Carbon Canyon featured image

Located in the Santa Monica Mountains, this property, known as Carbon Canyon, provides a scenic backdrop for Carbon Beach and Highway 1. Protecting this land as open space is important to preserve existing wildlife corridors, as well as to reduce fire risk—especially as residential expansion pressure from nearby Malibu increases.  
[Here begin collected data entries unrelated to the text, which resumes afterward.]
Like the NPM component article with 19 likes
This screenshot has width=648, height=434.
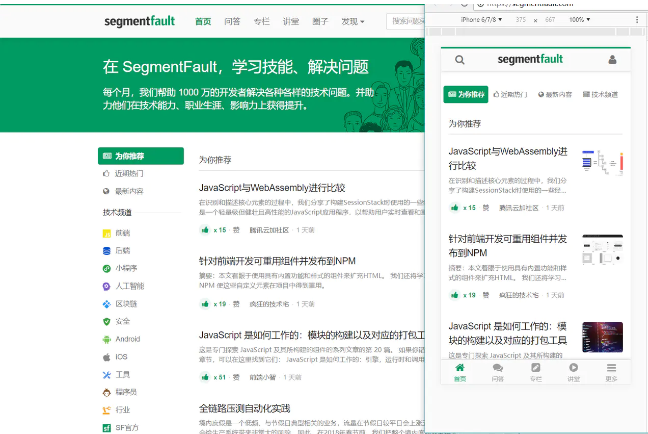206,303
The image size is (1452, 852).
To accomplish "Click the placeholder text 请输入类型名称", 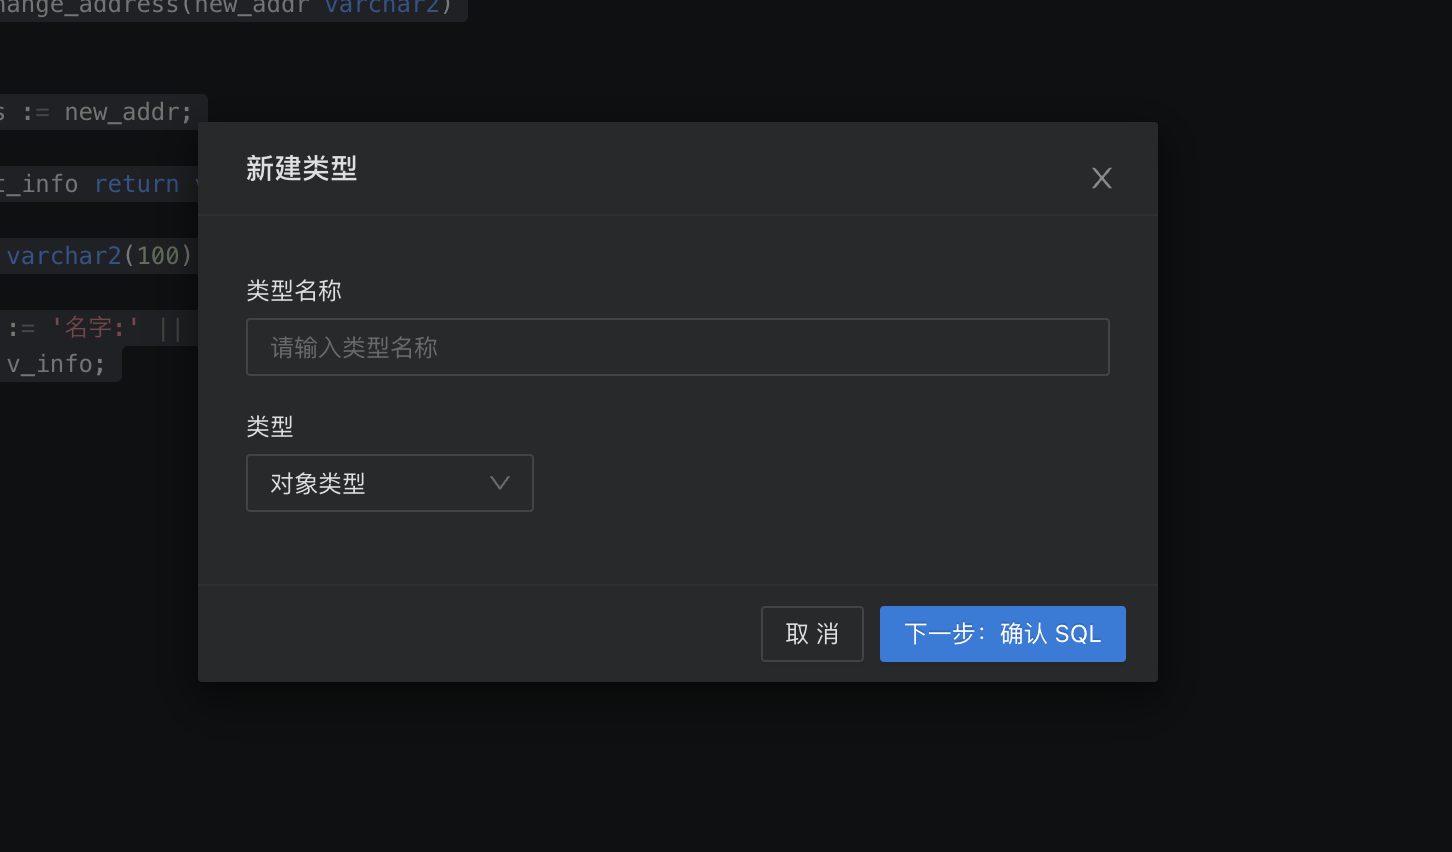I will tap(354, 347).
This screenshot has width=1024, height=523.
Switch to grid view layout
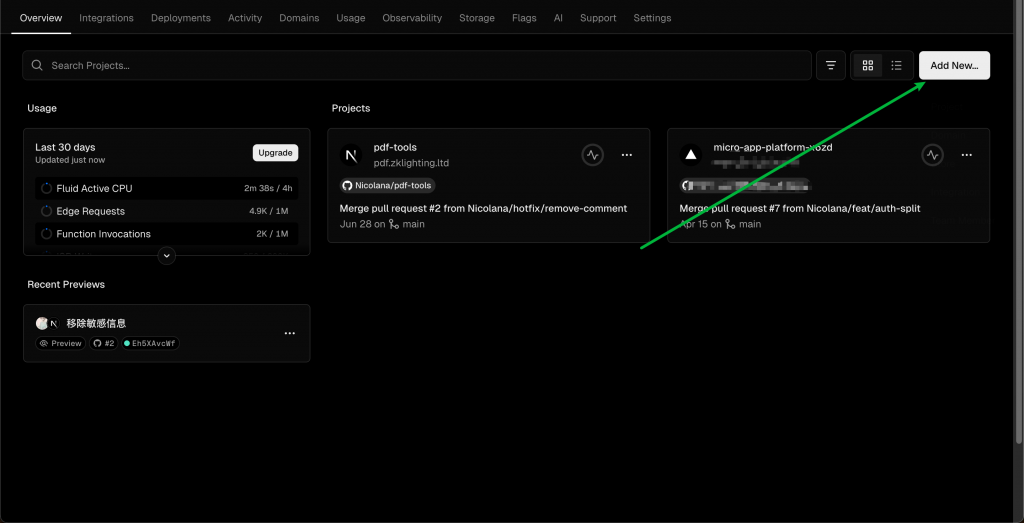point(867,66)
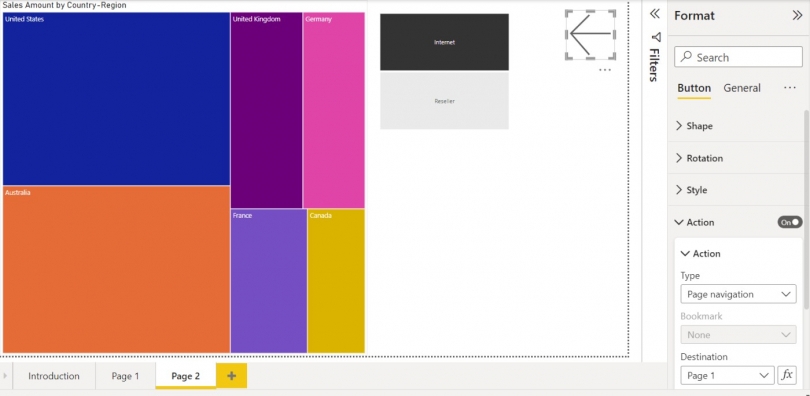Collapse the Format pane with the double chevron

[797, 15]
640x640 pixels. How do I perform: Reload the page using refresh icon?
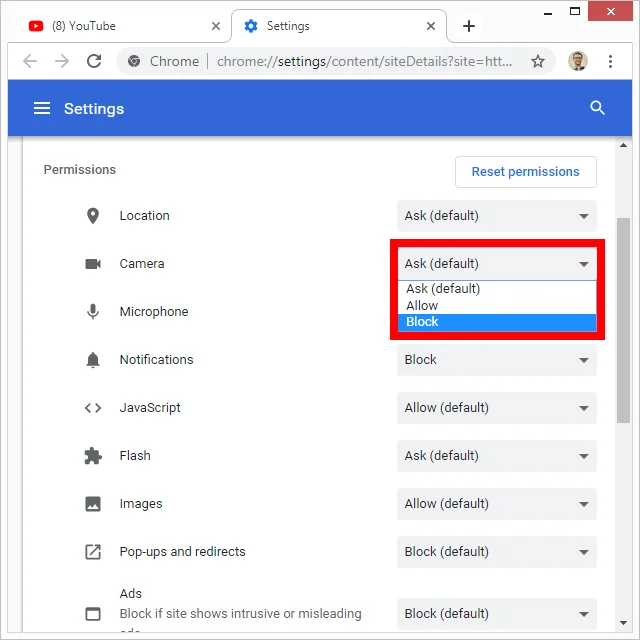pyautogui.click(x=94, y=62)
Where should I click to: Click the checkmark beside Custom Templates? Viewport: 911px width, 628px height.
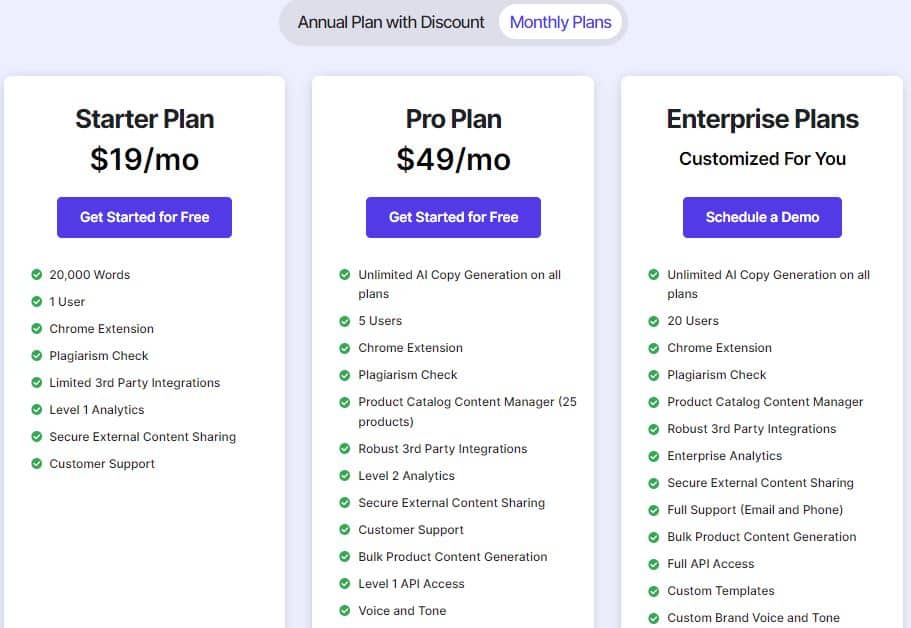[x=654, y=591]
The 91-acre property is also an important piece of the Coastal Slope Trail, a 70-mile recreational trail network stretching from Topanga State Park to Point Mugu State Park. When complete, the trail will link the network of public lands for a seamless recreational experience across the Santa Monica Mountains National Recreation Area, spanning Los Angeles and Ventura counties. The Coastal Slope Trail is partially completed and acquisition of private land is required to fill in gaps between existing public lands in the trail plan. Without this land, the Coastal Slope Trail would need to be substantially rerouted in this area. 
Carbon Canyon contains significant stands of chaparral and chaparral forest, a characteristic of the Santa Monica Mountains, that support a wide variety of plant and wildlife species, while also providing an important buffer for homes in the case of wildfires. The Trust for Public Land is working across Southern California to conserve land that protects communities from wildfires, including the recently protected Hanning Flat property in Kern County.   
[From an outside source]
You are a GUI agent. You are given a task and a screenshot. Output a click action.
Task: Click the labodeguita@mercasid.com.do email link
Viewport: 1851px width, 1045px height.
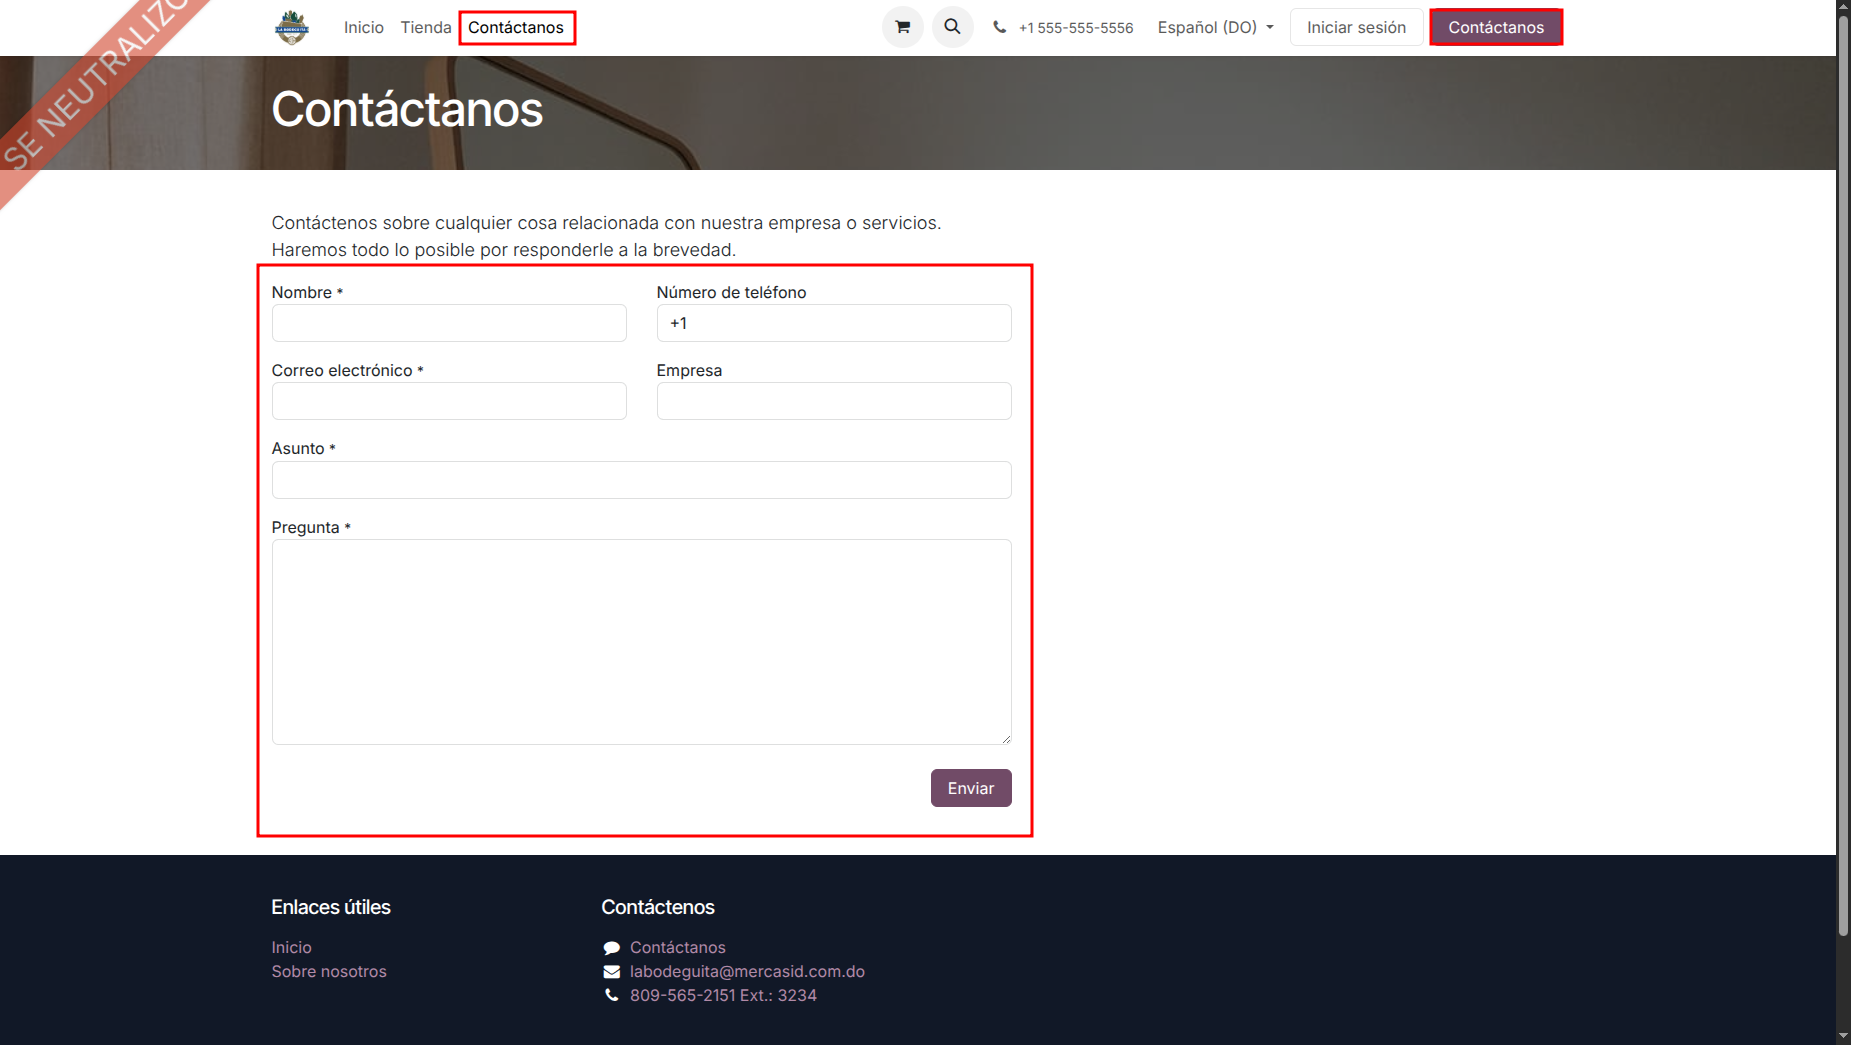coord(747,972)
The landscape includes rocky outcroppings and small mammal burrows—habitat characteristics essential to amphibians, reptiles and other small mammals, such as foxes. Larger mammals (including mountain lion, bobcat, and coyote) are supported by the property’s rugged mountainside habitat and are known to use the property for transit between protected areas. The presence of mule deer and mountain lion is an indicator of large-scale ecosystem health. The Carbon Canyon drainage captures runoff and conveys water to Santa Monica Bay and the Pacific Ocean.  
The Carbon Canyon project was funded through the California Natural Resources Agency’s Environmental Enhancement and Mitigation program, the State Coastal Conservancy’s Santa Monica Bay Restoration program, Los Angeles County, and donor-directed contributions.